Alguém surge com um prato de esfihas, não se sabe de onde. Oferecem, mas declino. A dona do bar aparece com mais uma garrafa de Dreher. Eles alternam com cerveja.
- Sabe que uma vez tomei um porre desse negócio? Quase morri.
- Foi numa pescaria, não foi?
- Não, eu tava no sítio do meu tio. Bebi três garrafas desse conhaque e fiquei passando mal. Não conseguia botar pra fora.
- E aí? Foi parar no hospital?
- Não, eu fui tentar subir no cavalo e caí. Ele me deu um coice na barriga e eu despejei toda a bebida pra fora.
Risadas gerais. Passa um cachorro e jogam um resto de esfiha pra ele. Peço a conta.

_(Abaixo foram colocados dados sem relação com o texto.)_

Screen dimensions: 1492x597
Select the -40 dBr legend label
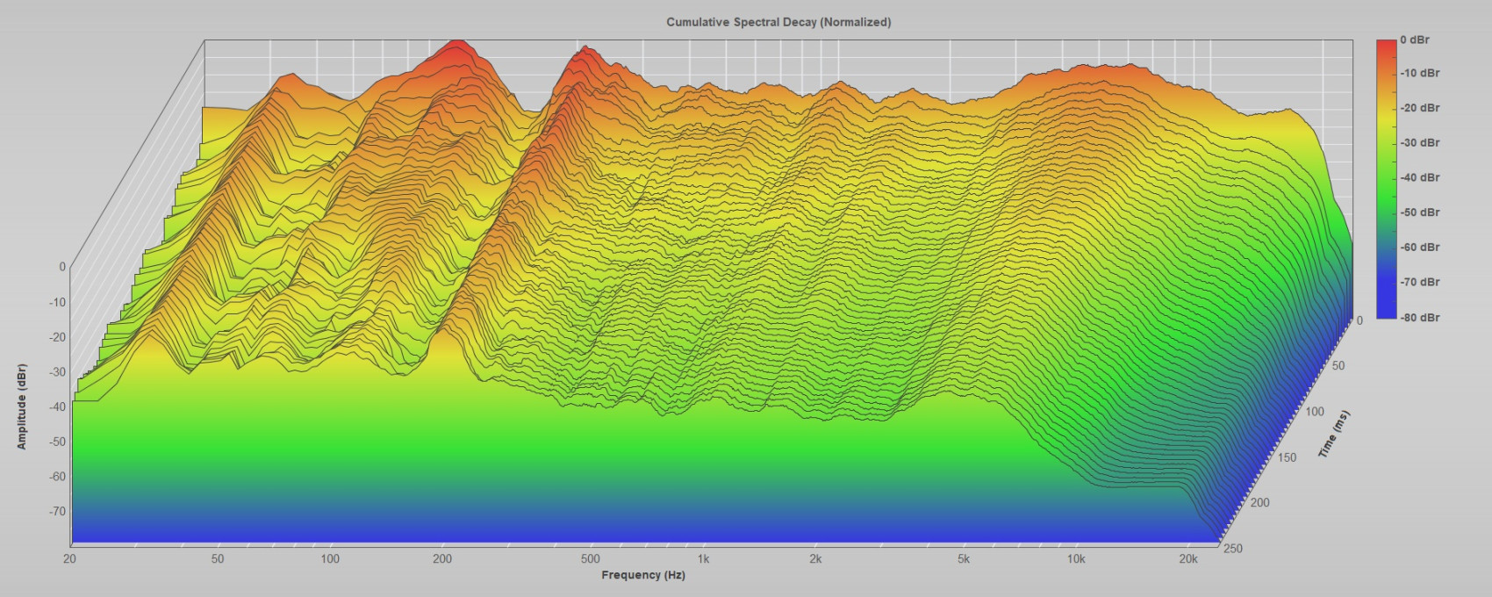click(x=1419, y=177)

No livro "Primeiras estórias", do obrigatório escritor João Guimarães Rosa, um conto me chamou a atenção: "O cavalo que bebia cerveja". Conta a história de um menino que observa um italiano estranho, recém chegado à uma cidadezinha da caatinga nordestina. O homem cercou sua chácara de árvores e mantinha a casa sempre fechada. E só gastava dinheiro com cerveja, que mandava o menino buscar. "-Irivalini, bisonha outra garrafa, é para o cavalo...", pedia. A polícia desconfia do gringo e faz diversas batidas na casa, muitas vezes tento o menino, que se chamava Reivalino, como informante. Numa dessas, questionado sobre o mistério das cervejas, desafiou o delegado: "-Lei, quer ver?".

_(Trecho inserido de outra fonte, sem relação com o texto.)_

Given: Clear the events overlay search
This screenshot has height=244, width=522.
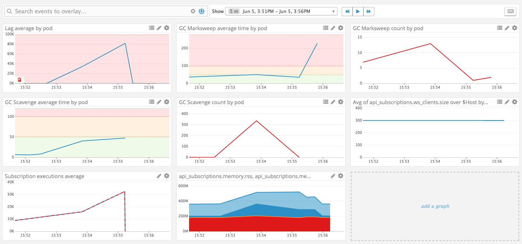Looking at the screenshot, I should pyautogui.click(x=193, y=11).
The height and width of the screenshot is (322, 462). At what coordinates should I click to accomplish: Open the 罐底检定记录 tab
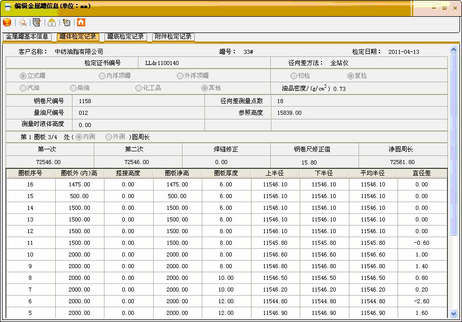click(x=126, y=37)
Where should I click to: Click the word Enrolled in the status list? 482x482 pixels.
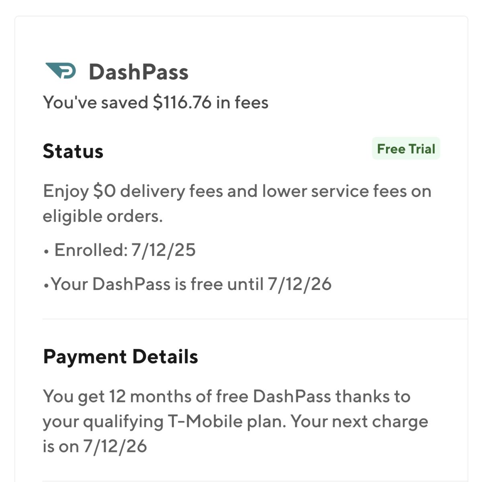pos(90,250)
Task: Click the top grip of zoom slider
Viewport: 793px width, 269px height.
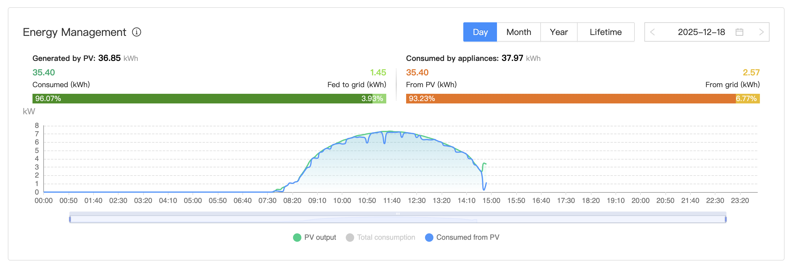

Segue o Guimarães: "Saiu, para surgir com um cesto com as garrafas cheias, e uma gamela, nela despejou tudo, às espumas. Me mandou buscar o cavalo: o alazão canela-clara, bela face. O qual - era de se dar a fé? - já avançou, avispado, de atreitas orelhas, arredondando as ventas, se lambendo: e grosso bebeu o rumor daquilo, gostado, até o fundo; a gente vendo que ele já era manhudo, cevado naquilo! Quando era que tinha sido ensinado, possível? Pois, o cavalo ainda queria mais e mais cerveja". Mais tarde, descobre-se que a maior parte da bebida ia, na verdade, para o irmão do italiano, que ficava trancado em um quarto. Ferido de guerra, esse irmão "não tinha cara", ou, no dizer de Guimarães Rosa, só tinha "um buracão, enorme, cicatrizado antigo, medonho, sem nariz, sem faces". Desnorteado pela morte desse irmão, o italiano convida Reivalino para acabar com as cervejas, antes de partir do local para sempre. "-Irivalini...que esta vida...bisonha. Caspité?". "Aos copos, aos vites e trintas, eu ia por aquela cerveja, toda. Sereno, ele me pediu para levar comigo, no ir-m'embora, o cavalo - alazão bebedor". Para saber o final, recomendo a leitura. É bonito que dói.